___ STORED RECORDS ___
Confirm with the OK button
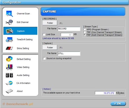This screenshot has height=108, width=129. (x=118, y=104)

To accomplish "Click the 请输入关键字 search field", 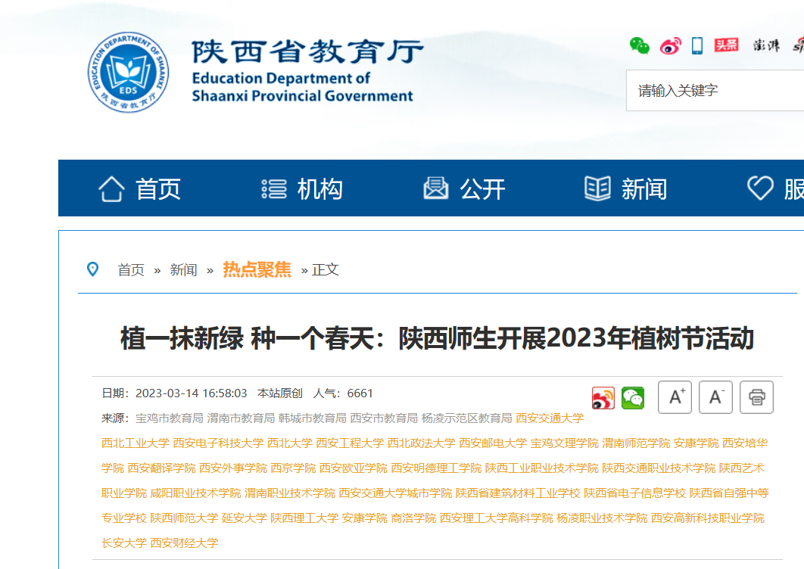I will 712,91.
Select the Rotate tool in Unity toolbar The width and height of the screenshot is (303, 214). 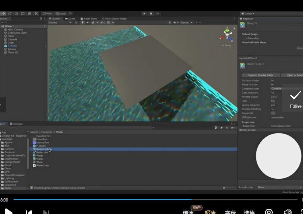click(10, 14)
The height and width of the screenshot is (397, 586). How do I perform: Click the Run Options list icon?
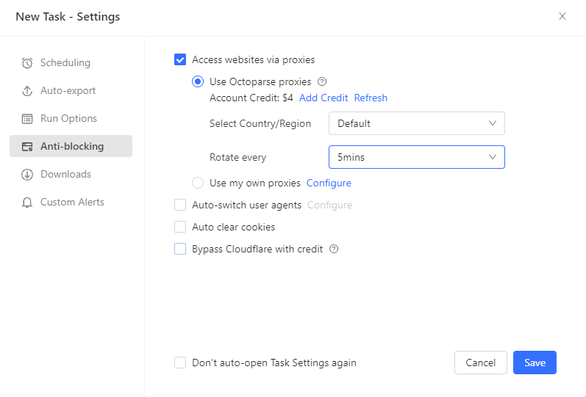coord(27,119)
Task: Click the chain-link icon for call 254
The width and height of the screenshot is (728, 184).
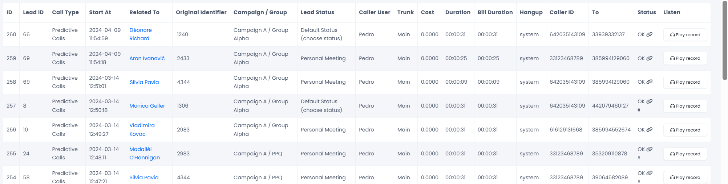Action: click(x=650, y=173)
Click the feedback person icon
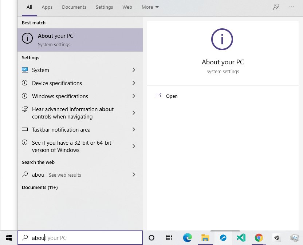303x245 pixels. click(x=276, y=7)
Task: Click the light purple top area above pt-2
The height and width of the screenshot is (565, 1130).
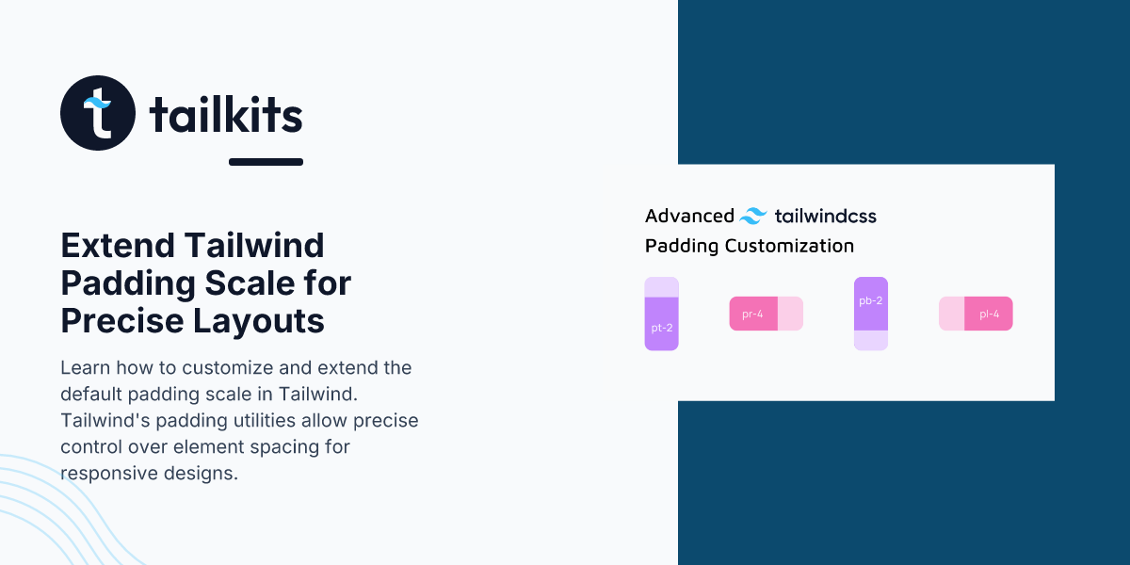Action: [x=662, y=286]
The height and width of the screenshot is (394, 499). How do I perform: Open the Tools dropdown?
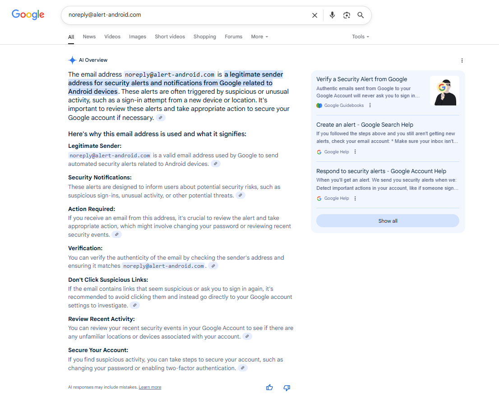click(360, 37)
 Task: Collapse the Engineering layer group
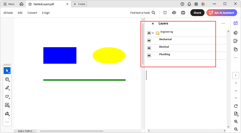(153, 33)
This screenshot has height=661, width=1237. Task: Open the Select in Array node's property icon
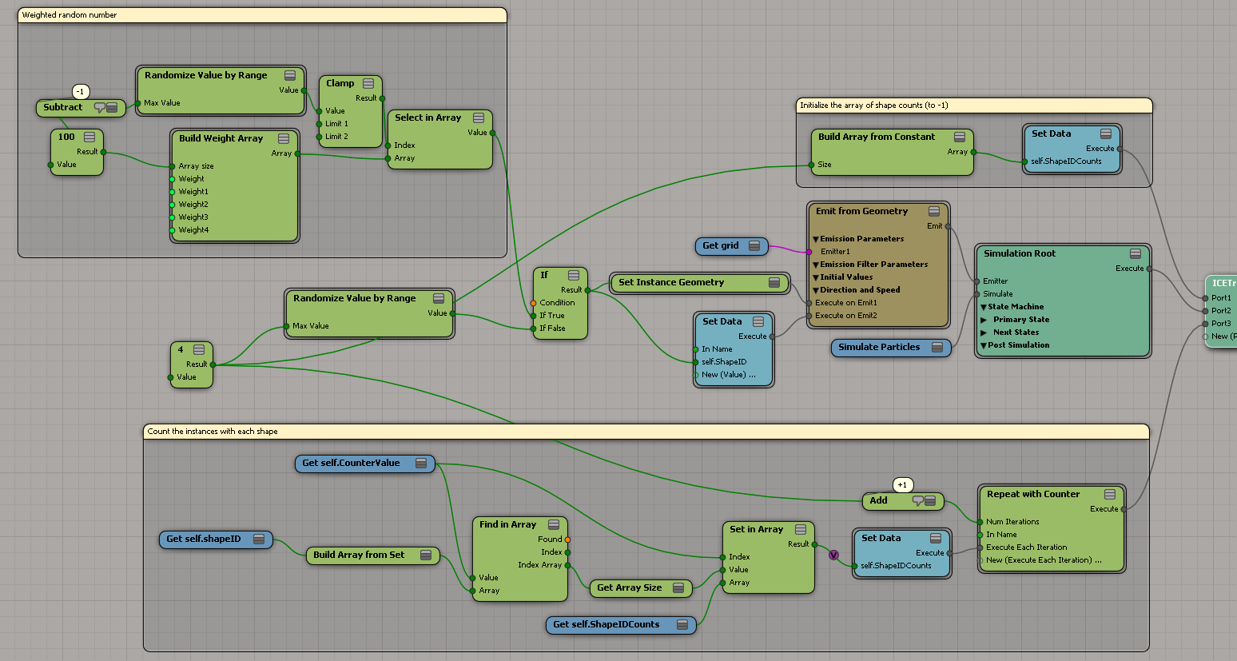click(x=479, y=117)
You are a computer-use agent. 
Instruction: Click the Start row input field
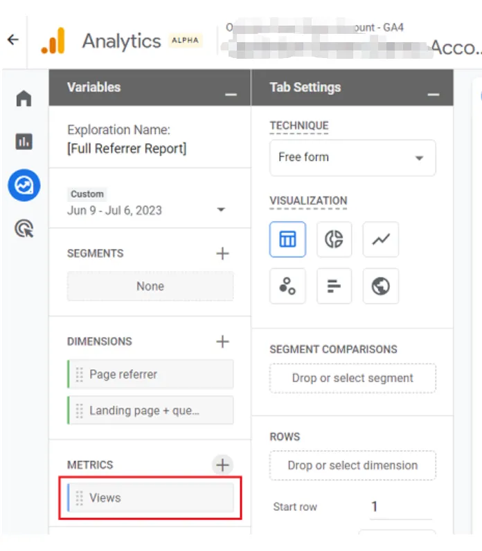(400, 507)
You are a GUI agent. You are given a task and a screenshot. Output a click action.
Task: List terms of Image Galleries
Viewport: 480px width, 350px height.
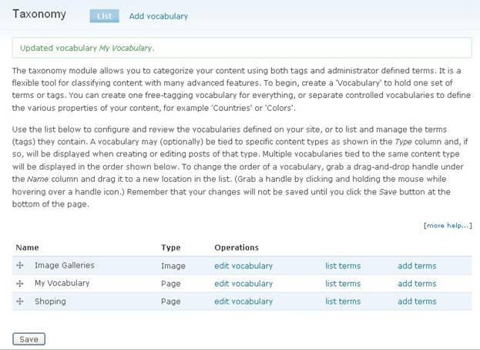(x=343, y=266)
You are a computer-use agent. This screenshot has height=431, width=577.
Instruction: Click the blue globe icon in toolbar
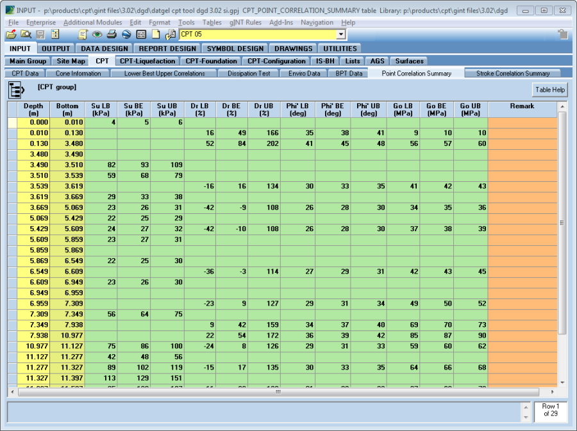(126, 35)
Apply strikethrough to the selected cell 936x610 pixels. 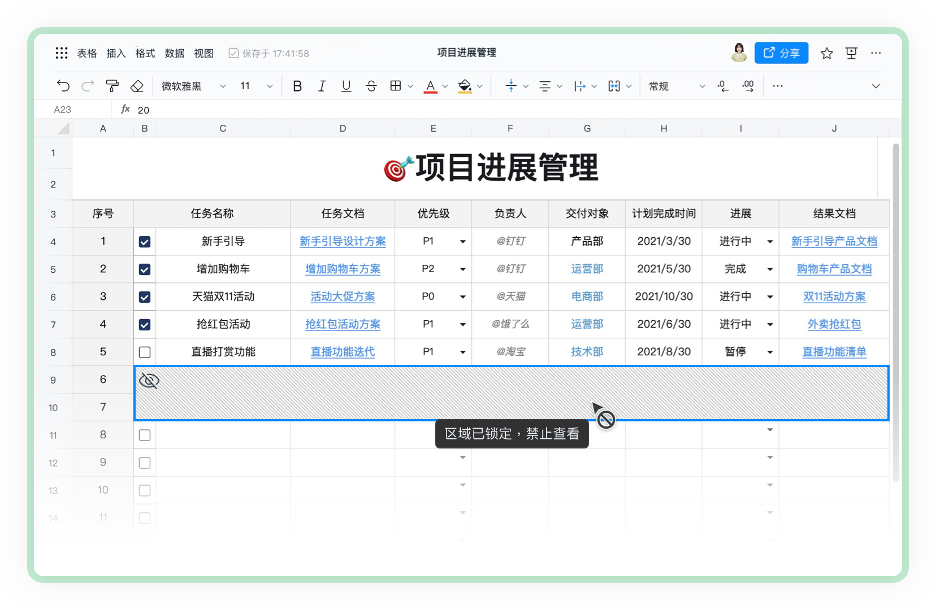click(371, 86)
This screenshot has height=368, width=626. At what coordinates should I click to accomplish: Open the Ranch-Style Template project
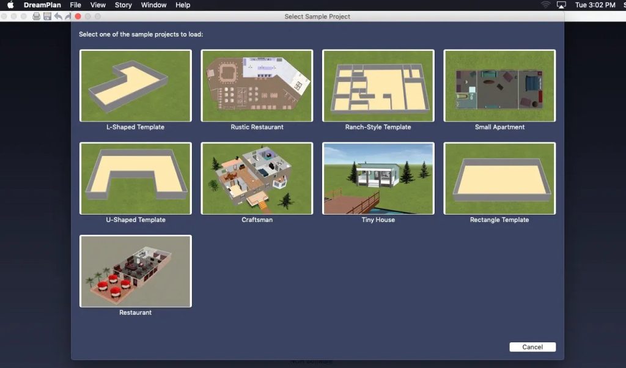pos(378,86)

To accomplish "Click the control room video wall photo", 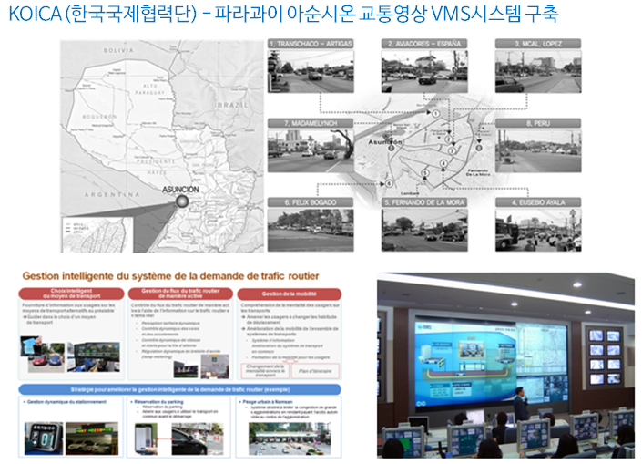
___
■ THE PROBLEM
Rewrite the entries from the line with "The height and width of the screenshot is (397, 586)." to the line with "Action: click(x=650, y=173)", putting "paperclip" in place of "chain-link" and changing nothing else. Omit the pictures.

■ SOLVED EXERCISE
The height and width of the screenshot is (397, 586). How do I perform: Click the Run Options list icon?
coord(27,119)
Task: Click the paperclip icon for call 254
The width and height of the screenshot is (728, 184).
Action: click(x=650, y=173)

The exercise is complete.